(Dataset entries)
========================================

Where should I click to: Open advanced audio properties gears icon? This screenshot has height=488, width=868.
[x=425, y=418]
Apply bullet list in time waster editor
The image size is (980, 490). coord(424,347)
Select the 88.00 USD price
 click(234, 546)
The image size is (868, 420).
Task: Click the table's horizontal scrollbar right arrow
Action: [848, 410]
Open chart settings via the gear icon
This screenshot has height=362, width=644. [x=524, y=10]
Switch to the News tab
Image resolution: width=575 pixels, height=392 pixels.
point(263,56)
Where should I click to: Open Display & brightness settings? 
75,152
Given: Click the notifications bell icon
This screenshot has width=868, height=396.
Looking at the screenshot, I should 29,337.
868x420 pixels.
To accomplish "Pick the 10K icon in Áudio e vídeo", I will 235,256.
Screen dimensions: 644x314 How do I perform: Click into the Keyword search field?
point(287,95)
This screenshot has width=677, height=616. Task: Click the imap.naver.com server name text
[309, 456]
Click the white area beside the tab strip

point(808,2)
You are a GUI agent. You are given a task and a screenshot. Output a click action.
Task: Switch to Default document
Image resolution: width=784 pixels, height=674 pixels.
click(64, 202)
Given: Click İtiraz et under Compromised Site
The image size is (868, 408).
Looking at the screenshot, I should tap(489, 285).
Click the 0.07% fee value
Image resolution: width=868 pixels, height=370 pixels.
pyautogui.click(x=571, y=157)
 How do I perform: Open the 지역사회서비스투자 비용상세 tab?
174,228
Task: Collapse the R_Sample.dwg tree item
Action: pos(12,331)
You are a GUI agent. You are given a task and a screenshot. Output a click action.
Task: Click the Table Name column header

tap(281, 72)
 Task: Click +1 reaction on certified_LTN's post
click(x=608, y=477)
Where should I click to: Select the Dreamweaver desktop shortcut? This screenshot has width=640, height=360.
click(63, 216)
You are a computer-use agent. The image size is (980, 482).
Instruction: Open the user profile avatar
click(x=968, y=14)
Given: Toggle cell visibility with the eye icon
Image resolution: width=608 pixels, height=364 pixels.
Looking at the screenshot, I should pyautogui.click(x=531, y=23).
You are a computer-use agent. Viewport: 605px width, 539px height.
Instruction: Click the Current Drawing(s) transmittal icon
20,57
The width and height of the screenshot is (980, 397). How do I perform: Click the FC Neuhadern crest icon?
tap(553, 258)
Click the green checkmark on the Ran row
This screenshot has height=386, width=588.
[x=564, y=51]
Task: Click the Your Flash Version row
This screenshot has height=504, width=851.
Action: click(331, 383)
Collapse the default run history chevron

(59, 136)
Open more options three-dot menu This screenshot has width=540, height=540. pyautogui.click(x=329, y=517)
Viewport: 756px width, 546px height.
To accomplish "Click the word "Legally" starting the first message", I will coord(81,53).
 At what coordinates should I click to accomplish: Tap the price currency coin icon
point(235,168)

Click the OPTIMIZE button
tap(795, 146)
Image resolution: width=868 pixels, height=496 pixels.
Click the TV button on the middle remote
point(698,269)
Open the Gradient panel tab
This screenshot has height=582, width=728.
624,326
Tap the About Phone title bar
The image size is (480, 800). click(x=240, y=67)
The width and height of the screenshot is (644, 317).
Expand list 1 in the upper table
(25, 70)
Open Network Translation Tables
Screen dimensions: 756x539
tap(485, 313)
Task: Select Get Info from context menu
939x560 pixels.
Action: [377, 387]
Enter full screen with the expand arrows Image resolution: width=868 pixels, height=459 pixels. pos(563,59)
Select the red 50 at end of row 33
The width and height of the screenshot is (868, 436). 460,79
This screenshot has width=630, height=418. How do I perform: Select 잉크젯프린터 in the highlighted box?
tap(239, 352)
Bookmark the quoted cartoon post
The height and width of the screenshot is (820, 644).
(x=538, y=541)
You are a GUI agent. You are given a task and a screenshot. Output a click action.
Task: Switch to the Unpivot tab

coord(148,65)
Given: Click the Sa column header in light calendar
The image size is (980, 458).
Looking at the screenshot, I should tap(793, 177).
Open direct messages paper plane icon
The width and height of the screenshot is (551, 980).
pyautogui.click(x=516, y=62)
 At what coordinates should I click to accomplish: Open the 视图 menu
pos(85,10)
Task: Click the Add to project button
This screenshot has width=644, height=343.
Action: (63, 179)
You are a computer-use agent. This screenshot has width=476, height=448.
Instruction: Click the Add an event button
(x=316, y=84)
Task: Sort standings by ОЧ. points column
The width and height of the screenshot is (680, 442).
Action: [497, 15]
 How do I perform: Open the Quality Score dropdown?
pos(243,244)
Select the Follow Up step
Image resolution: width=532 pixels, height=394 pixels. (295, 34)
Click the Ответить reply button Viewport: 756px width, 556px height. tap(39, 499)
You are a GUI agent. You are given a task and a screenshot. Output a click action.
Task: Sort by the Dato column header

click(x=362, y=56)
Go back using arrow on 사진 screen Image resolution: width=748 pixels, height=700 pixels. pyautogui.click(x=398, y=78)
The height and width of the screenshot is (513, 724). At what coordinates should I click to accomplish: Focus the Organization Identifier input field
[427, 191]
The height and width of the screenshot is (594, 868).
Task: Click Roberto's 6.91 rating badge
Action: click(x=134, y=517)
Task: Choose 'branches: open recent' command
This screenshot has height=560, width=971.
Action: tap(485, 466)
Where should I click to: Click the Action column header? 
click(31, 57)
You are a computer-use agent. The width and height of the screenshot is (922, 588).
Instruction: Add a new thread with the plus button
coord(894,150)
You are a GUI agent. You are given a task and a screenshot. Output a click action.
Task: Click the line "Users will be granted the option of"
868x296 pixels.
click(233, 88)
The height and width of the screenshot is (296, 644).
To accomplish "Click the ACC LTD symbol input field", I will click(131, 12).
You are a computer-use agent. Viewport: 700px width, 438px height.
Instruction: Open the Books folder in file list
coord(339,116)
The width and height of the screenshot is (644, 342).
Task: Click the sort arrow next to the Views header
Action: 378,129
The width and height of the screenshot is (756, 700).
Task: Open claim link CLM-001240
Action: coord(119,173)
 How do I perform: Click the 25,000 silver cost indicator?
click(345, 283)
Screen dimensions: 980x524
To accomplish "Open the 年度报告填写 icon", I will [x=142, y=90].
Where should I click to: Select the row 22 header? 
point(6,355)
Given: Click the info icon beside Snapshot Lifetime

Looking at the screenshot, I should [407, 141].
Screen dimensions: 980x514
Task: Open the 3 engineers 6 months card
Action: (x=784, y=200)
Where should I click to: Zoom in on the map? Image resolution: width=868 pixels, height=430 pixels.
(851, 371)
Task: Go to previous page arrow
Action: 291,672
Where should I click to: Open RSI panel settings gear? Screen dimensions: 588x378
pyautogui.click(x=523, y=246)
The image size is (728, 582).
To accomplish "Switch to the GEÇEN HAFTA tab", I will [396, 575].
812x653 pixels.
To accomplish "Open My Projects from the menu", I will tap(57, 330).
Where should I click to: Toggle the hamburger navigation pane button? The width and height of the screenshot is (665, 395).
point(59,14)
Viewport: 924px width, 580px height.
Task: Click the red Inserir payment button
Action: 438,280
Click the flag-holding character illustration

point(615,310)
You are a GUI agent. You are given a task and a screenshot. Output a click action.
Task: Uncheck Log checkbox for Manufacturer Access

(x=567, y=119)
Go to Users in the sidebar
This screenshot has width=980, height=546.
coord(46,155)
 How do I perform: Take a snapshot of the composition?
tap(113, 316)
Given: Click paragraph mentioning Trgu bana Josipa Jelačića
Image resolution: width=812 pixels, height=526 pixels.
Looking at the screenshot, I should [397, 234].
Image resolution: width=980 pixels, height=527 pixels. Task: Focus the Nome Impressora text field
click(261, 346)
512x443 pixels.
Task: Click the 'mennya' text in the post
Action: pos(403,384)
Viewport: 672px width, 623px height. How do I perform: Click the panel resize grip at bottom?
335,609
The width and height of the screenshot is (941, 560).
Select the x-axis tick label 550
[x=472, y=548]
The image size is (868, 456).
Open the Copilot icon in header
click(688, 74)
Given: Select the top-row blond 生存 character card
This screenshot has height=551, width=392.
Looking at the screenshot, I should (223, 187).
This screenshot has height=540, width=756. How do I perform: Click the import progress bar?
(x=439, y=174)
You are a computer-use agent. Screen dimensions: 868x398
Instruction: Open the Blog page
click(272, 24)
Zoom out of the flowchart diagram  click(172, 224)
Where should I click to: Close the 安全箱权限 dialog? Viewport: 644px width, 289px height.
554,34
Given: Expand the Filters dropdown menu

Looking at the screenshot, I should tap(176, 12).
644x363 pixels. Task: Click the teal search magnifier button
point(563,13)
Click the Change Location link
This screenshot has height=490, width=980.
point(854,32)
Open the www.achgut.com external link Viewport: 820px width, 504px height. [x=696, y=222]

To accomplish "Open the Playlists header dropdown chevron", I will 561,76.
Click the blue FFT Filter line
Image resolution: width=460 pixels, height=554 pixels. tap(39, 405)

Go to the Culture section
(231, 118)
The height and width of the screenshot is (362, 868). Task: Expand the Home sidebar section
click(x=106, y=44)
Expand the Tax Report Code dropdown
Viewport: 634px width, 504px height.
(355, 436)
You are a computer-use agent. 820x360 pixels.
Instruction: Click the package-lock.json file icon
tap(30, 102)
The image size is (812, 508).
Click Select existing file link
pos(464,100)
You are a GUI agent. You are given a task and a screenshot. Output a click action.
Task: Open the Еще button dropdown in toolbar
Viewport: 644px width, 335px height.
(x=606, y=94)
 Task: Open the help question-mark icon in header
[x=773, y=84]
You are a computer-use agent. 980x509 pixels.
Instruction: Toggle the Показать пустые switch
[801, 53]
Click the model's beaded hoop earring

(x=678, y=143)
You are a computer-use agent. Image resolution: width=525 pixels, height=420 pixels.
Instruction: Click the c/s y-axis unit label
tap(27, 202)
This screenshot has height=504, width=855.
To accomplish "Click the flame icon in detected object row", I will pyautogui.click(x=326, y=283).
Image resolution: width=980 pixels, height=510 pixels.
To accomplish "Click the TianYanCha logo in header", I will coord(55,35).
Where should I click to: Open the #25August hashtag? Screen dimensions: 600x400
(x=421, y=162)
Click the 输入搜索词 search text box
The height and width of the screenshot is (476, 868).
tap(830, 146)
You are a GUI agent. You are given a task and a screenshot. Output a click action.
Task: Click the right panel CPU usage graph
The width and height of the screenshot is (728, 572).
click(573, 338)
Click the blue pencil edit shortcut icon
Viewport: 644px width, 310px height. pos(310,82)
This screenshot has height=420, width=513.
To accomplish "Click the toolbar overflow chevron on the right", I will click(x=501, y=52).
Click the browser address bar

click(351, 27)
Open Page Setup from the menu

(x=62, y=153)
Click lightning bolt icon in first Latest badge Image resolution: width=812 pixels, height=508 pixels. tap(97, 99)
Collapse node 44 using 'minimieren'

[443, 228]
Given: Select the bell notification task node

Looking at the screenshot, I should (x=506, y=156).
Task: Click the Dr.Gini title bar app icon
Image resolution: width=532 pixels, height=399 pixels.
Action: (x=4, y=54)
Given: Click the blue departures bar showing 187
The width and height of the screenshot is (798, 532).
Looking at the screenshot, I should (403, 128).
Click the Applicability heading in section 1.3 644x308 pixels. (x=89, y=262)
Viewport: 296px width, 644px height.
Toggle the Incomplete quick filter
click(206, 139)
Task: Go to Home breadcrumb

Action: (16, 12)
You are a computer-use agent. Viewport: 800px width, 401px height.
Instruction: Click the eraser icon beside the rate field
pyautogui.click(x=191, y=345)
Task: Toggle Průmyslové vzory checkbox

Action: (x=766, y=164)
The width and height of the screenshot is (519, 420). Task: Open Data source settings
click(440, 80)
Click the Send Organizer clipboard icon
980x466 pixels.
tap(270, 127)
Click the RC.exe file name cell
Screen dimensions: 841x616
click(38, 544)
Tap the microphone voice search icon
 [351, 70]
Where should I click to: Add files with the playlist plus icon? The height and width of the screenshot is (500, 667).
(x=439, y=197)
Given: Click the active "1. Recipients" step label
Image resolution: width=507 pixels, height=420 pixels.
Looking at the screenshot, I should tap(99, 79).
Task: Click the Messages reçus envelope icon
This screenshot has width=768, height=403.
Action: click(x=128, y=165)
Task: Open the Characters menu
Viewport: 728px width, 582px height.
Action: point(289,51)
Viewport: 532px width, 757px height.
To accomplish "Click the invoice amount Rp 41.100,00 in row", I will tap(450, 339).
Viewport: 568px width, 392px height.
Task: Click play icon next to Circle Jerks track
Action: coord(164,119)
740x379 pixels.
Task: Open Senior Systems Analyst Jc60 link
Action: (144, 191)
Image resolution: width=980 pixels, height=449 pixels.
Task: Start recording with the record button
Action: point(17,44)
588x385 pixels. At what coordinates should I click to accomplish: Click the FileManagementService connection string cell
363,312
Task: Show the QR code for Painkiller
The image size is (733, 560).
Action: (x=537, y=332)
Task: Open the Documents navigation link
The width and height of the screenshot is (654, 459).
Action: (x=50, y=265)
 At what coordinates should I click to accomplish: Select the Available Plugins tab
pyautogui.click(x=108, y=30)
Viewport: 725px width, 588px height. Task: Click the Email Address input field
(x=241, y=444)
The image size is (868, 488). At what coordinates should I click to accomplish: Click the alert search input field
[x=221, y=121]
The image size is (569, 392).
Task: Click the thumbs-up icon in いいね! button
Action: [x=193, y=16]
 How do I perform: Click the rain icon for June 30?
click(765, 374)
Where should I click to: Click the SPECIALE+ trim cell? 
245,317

========================================

Problem requirements — Restate word for word the lines of the data above, starting at the line containing "Where should I click to: Select the row" and ending at the line containing "The image size is (728, 582).", both included, and nothing more.

Answer space —
Where should I click to: Select the row 22 header? 
point(6,355)
Given: Click the info icon beside Snapshot Lifetime

Looking at the screenshot, I should [407, 141].
Screen dimensions: 980x514
Task: Open the 3 engineers 6 months card
Action: (x=784, y=200)
Where should I click to: Zoom in on the map? Image resolution: width=868 pixels, height=430 pixels.
(851, 371)
Task: Go to previous page arrow
Action: 291,672
Where should I click to: Open RSI panel settings gear? Screen dimensions: 588x378
pyautogui.click(x=523, y=246)
The image size is (728, 582).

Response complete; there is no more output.